DATA SHOWN.
-.-.-
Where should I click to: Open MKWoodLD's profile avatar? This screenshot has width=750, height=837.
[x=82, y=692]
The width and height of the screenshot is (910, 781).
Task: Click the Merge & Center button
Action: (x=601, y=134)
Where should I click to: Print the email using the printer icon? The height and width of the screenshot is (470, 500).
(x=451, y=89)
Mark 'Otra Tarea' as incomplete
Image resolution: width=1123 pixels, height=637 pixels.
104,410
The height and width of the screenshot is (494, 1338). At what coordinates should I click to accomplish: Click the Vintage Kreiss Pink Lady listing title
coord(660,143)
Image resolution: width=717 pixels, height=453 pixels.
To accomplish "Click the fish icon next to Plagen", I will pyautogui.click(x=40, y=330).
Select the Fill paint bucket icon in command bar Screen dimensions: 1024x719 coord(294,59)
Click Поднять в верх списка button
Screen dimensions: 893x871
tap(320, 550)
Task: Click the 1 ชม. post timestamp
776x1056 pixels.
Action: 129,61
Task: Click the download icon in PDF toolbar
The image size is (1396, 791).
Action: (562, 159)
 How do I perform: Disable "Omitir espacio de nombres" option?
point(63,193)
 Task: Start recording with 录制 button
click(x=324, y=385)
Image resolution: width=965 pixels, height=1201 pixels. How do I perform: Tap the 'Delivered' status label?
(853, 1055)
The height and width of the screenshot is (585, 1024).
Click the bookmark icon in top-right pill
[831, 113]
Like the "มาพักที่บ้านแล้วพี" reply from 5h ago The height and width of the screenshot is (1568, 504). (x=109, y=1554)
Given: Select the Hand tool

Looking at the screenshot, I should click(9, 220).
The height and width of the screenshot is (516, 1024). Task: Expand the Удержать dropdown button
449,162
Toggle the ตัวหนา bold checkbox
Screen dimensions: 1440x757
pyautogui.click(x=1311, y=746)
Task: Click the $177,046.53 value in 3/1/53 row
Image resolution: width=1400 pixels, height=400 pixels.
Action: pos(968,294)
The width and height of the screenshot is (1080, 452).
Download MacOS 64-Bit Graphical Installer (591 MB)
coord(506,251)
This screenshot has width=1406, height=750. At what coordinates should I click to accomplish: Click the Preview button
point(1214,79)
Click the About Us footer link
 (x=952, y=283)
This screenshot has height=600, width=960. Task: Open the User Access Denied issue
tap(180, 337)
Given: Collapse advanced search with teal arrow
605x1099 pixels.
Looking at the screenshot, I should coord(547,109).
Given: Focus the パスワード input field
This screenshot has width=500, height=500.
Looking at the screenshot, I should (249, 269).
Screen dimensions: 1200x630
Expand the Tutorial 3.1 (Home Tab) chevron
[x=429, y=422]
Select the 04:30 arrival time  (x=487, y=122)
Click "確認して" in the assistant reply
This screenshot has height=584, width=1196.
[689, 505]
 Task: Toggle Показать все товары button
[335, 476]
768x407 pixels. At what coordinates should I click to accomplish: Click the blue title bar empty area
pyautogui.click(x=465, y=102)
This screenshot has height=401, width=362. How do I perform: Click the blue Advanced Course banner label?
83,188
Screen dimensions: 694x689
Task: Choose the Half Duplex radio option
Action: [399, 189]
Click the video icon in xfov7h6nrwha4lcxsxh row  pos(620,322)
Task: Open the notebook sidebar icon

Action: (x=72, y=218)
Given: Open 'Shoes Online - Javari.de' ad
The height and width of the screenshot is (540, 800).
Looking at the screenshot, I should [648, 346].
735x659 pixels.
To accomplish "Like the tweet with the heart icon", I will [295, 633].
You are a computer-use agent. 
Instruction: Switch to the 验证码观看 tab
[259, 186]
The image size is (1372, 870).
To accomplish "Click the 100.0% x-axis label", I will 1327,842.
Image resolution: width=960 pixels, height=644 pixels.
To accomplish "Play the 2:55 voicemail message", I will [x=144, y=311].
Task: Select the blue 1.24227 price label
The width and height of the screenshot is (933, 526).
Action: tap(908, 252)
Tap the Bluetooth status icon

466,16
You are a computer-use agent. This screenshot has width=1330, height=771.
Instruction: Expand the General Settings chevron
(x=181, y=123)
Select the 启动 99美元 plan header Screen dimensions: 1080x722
-.-.-
WHAT YOU NEED TO DO. Reproduce, exactly as they stand in the data above, the lines from the one that holds "Screen dimensions: 1200x630" to the one that holds "735x659 pixels.", inclusive.

RESULT OF THIS TASK.
Screen dimensions: 1200x630
Expand the Tutorial 3.1 (Home Tab) chevron
[x=429, y=422]
Select the 04:30 arrival time  (x=487, y=122)
Click "確認して" in the assistant reply
This screenshot has height=584, width=1196.
[689, 505]
 Task: Toggle Показать все товары button
[335, 476]
768x407 pixels. At what coordinates should I click to accomplish: Click the blue title bar empty area
pyautogui.click(x=465, y=102)
This screenshot has height=401, width=362. How do I perform: Click the blue Advanced Course banner label?
83,188
Screen dimensions: 694x689
Task: Choose the Half Duplex radio option
Action: [399, 189]
Click the video icon in xfov7h6nrwha4lcxsxh row  pos(620,322)
Task: Open the notebook sidebar icon

Action: (x=72, y=218)
Given: Open 'Shoes Online - Javari.de' ad
The height and width of the screenshot is (540, 800).
Looking at the screenshot, I should [648, 346].
735x659 pixels.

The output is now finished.